## WORK REQUIRED
Format the following material as a numbered list, leaving out any blank lines.

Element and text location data

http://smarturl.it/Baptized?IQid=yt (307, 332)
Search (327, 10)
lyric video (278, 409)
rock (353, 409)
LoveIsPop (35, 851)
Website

## FULL OUTPUT
1. http://smarturl.it/Baptized?IQid=yt (307, 332)
2. Search (327, 10)
3. lyric video (278, 409)
4. rock (353, 409)
5. LoveIsPop (35, 851)
6. Website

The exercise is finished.